Another change he noted was in the care required by our children. "When I first started, children needed a lot more help with the physical aspect of their care; a lot more children in wheelchairs, with gastronomy feeds. That’s changed dramatically, so now we are dealing with challenging behaviours far more." When asked about the reasons behind this change, he said "I think that comes from funding. Children who require high levels of personal care tend to get home care [because] it’s cheaper, whereas children with more challenging behaviours are given funding, so we tend to have more of those children."

"We’re still providing the same care: the child first, disability second ethos is still at the forefront of what we do. Challenging behaviour has just changed how we run, mainly to do with the admin side because there’s so many more checks and forms. 13 years ago I don’t think we even had an incident book. Now the slightest thing gets written down.”


What is your favourite Cherry Trees moment?
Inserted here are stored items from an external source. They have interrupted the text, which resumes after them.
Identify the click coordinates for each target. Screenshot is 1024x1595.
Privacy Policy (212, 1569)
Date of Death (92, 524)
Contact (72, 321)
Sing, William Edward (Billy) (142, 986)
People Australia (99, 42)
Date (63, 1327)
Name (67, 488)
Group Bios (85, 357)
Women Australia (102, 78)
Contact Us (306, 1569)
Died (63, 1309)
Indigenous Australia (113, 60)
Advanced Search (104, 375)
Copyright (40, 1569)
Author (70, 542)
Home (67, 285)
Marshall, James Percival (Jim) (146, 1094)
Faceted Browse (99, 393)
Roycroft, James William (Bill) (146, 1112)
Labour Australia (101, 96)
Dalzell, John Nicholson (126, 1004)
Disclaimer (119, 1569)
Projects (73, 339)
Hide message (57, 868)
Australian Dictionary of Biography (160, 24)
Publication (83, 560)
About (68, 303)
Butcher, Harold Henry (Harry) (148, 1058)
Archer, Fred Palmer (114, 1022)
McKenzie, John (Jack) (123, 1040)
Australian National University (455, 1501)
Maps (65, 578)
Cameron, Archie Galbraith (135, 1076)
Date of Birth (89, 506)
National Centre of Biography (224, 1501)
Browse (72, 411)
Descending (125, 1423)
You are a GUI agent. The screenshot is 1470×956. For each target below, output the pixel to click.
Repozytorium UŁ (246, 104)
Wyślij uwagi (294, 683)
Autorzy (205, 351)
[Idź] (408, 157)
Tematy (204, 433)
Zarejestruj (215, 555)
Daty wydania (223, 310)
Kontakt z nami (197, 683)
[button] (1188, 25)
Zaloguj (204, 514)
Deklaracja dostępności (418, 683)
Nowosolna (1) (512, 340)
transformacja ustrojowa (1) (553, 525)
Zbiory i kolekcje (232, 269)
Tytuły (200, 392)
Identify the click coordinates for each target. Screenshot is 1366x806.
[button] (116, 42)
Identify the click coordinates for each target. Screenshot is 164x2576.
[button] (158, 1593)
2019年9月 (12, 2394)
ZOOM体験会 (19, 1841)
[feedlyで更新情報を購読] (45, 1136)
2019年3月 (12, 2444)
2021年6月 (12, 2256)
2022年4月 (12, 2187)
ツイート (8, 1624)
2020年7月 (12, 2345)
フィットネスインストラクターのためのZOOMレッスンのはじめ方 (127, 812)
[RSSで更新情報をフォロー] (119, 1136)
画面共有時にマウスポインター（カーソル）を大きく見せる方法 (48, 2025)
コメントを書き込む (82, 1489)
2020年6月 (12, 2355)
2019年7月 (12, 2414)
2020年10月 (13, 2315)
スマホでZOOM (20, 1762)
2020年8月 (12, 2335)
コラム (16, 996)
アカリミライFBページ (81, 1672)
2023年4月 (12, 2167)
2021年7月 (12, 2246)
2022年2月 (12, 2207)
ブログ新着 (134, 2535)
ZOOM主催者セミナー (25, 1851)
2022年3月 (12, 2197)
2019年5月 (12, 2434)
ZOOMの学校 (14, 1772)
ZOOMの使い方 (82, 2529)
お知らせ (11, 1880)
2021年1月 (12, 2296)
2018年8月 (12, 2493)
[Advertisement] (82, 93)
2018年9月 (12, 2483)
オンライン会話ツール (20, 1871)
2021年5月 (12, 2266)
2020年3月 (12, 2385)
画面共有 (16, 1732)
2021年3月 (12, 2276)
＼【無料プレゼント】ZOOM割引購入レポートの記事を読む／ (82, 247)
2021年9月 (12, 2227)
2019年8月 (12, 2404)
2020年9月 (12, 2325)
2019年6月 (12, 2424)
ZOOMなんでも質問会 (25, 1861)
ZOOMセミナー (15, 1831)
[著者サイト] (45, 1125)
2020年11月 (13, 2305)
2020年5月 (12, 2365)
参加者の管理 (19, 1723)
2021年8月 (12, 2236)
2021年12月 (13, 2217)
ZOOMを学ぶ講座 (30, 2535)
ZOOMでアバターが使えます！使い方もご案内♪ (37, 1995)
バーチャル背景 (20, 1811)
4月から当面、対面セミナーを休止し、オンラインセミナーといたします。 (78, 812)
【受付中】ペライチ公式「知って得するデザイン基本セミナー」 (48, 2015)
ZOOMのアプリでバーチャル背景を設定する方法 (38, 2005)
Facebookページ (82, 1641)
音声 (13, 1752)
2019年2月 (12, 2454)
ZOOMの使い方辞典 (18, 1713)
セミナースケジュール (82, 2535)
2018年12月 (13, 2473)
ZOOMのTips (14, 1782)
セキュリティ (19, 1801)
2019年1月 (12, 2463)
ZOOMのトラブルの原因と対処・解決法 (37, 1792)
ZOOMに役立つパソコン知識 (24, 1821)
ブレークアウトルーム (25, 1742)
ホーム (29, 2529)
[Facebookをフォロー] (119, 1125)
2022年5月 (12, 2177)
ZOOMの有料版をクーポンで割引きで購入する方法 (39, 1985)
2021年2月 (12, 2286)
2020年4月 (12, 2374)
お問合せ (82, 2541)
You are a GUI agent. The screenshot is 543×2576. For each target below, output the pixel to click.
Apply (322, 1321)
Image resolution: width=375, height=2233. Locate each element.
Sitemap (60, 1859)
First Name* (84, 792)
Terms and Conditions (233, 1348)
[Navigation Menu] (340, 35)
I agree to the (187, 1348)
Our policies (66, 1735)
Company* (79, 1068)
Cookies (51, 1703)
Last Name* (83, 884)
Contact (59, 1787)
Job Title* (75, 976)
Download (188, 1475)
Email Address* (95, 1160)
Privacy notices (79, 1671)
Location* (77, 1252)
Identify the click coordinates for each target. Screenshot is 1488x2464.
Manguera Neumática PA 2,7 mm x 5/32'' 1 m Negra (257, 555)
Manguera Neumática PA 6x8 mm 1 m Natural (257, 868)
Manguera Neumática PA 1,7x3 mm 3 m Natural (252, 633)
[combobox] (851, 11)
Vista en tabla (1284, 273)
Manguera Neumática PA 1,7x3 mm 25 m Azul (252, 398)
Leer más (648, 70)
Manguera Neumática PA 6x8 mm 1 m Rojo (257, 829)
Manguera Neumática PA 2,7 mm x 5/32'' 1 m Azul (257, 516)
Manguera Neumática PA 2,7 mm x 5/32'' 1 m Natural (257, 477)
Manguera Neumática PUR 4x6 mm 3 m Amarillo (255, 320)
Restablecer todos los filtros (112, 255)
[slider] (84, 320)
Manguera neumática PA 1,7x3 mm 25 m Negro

“My favourite moment was two years ago when I finally got to go camping with the kids. I love camping, it’s my favourite hobby, [so] it was such a privilege to be able to take kids and show them what I love doing. It’s often the other way around, they show us what they like. It was so nice to be able to show a different side of me: my enthusiasm for camping. We had a lovely time, it was great." 

Alfie, along with 2 other carers took 3 children to Etherley Farm and had a wonderful time going on long walks up Leith Hill, sleeping under the night sky and enjoying food outdoors. Activities like this are often a rarity in our children's life, and offer a unique opportunity for them to try out new activities in a safe, supported environment. 

"The children were superbly behaved. At that time we had a lad with us who had challenging behaviour. I was a little bit nervous about how he’d be, but he was perfect, he really enjoyed it."



On Cherry Trees carers:

"The one thing that all the carers have in common is that they care; they genuinely care. You don’t get into this job unless you genuinely care. You’re always striving to improve things, to get to know the kids. It’s not overly difficult to give the children good care because it’s quite natural to everyone.

The ones that don’t, don’t last long. We tend to have people who stay for years and years, or go in the first couple of weeks. And that in itself is difficult because you see the disability first … everybody does. And it takes a couple of weeks to get to know the people behind the disability. Once you do, you stop seeing the disability.”


What are you most proud of when it comes to your Cherry Trees journey?

“I’m proud that I've managed to get to the level that I am here, from starting of as the cook to becoming Deputy Manager. With that comes being able to make changes, [something] I wouldn’t have been able to as a Carer or a Senior. It’s been a fantastic journey and I would do it all over again.”


What will you miss the most about Cherry Trees?

After thinking for a long while, Alfie chose two things: the comradery between carers and his relationship with some of the children. But, he added "I grew up with a lot of the kids leaving this year, so it feels like the right time to leave." He mentioned one child in particular, whom he'd cared for 11 years, watching him grow from a young boy to an adult man leaving Cherry Trees this summer. 


From the bottom of our hearts, we wish Alfie success and happiness in all of his new adventures, and can't wait to see his fine furniture business grow!